Mira: Die mentale Gesundheit und ein positives Mindset sind enorm wichtig, um die Situation zu verkraften. Für uns außerhalb der Ukraine ist das viel einfacher. Aber die vielen Menschen in besetzten Gebieten sind ständiger Gewalt ausgesetzt. So viele Frauen werden vergewaltigt, oft vor den Augen ihrer Kinder. Im Krieg ist aber kein Platz für psychologische Hilfe. Wir müssen selbst lernen, mit unseren Traumata umzugehen.
Mira: Wir sind hierhergekommen, um zu überleben. Um nicht zehn Mal täglich die Sirenen zu hören, jedes Mal in Deckung gehen zu müssen. Alles, was unserem Land hilft, den Krieg zu gewinnen, werden wir tun. Für uns als Tänzerinnen ist das Beste, was wir tun können, den Menschen in Österreich mit unserer Kunst zu zeigen, wie es uns geht, was zu Hause passiert.
Diana: Es ist schwer zu erklären, wie das menschliche Gehirn funktioniert, wenn man unter großem Stress steht. Einerseits können wir lachen und über normale Dinge reden, während bei unseren Familien grauenvolle Dinge passieren. Wenn wir davon hören, weinen wir für Stunden. Es ist immer noch Krieg, unsere Bekannten sind alle nicht sicher. Aber wir müssen Hoffnung auf Normalität geben.
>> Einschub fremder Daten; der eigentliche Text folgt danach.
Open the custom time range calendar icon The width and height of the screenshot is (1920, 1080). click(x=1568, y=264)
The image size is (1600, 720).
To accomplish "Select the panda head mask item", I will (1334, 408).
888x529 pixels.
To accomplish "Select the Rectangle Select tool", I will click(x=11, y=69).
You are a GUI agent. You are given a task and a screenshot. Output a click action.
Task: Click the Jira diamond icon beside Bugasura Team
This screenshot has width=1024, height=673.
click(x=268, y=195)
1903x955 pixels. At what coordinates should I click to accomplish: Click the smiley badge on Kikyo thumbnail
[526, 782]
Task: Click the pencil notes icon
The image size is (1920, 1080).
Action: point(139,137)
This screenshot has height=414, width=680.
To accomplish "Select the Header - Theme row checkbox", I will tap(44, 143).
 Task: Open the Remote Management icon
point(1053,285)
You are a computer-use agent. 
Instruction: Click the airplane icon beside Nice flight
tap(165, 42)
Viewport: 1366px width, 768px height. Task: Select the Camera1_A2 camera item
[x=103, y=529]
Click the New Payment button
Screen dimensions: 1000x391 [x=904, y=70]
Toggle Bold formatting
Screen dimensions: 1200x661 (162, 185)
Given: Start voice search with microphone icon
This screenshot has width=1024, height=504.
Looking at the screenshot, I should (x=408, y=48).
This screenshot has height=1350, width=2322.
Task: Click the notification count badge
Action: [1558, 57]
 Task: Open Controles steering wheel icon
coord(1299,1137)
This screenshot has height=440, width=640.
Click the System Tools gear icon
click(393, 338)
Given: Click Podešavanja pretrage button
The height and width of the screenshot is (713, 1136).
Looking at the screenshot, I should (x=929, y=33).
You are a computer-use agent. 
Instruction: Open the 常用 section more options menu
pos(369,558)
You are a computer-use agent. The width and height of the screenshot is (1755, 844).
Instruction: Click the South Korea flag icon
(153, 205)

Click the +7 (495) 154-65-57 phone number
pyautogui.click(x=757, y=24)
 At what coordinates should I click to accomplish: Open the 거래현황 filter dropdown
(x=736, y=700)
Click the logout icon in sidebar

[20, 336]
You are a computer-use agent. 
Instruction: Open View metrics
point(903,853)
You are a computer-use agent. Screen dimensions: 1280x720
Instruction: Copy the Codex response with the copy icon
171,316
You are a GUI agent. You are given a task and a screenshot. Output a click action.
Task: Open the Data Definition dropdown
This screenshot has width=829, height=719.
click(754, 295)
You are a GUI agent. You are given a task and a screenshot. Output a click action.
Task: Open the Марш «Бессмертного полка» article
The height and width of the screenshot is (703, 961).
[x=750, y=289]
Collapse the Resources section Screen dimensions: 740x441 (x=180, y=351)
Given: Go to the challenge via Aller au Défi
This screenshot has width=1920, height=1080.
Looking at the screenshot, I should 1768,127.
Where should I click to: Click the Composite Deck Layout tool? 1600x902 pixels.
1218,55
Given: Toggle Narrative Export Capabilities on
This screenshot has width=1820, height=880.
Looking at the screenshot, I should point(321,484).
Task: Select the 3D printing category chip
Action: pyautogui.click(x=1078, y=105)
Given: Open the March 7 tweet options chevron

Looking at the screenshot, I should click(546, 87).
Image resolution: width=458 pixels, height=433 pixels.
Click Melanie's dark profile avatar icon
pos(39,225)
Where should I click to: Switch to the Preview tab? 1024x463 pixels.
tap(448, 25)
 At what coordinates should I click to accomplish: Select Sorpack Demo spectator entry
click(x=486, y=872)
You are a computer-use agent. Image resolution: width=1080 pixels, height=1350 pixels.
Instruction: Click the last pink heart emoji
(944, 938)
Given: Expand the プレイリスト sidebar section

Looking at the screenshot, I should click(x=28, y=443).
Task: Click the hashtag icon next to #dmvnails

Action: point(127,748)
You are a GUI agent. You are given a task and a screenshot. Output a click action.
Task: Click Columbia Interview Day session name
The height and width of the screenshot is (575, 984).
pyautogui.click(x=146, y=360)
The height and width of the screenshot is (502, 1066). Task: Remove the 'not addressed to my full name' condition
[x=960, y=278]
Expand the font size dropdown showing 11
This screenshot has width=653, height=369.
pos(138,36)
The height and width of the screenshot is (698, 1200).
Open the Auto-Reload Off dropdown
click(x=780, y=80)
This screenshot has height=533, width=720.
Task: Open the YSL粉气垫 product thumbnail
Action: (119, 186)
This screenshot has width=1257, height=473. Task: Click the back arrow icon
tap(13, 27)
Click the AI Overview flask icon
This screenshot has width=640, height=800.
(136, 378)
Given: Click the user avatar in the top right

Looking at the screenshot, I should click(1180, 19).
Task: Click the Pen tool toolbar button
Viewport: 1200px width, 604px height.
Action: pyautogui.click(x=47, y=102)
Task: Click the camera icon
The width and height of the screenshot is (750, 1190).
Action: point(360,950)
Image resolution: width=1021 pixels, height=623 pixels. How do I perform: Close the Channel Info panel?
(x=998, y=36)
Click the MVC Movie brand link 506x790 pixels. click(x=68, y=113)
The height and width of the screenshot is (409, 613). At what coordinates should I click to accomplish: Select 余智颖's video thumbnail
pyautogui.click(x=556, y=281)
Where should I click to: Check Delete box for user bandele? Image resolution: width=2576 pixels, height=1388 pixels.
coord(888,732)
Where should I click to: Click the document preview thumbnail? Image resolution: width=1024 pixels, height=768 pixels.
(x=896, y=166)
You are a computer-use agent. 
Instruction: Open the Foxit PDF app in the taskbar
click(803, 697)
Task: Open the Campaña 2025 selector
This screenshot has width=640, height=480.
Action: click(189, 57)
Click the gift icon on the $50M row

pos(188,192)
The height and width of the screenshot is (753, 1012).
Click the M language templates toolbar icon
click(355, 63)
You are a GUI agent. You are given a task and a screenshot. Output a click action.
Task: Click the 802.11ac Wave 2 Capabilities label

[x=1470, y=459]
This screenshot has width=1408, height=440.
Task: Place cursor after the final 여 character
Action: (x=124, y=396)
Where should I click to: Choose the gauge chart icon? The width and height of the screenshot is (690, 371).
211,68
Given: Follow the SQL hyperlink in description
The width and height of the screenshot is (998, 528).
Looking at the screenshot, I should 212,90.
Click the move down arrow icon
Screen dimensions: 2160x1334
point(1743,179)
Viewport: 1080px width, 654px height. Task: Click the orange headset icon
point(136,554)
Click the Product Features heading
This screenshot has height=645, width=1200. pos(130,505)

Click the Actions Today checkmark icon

Mira: Wir machen Witze über den Krieg. Das hilft uns, nicht verrückt zu werden. Einen Tag lachen wir, freuen uns, dass wir in diesem schönen Land sein dürfen. Am nächsten Tag denken wir daran, dass unsere Familie immer noch in Kellern sitzen. Der Krieg ist so normal geworden. In unseren Performances zeigen wir, dass wir uns nicht an ihn gewöhnen sollten, dass er eben nicht normal ist.
Diana: Und betonen, wie wichtig es gerade jetzt ist, zusammenzuhalten.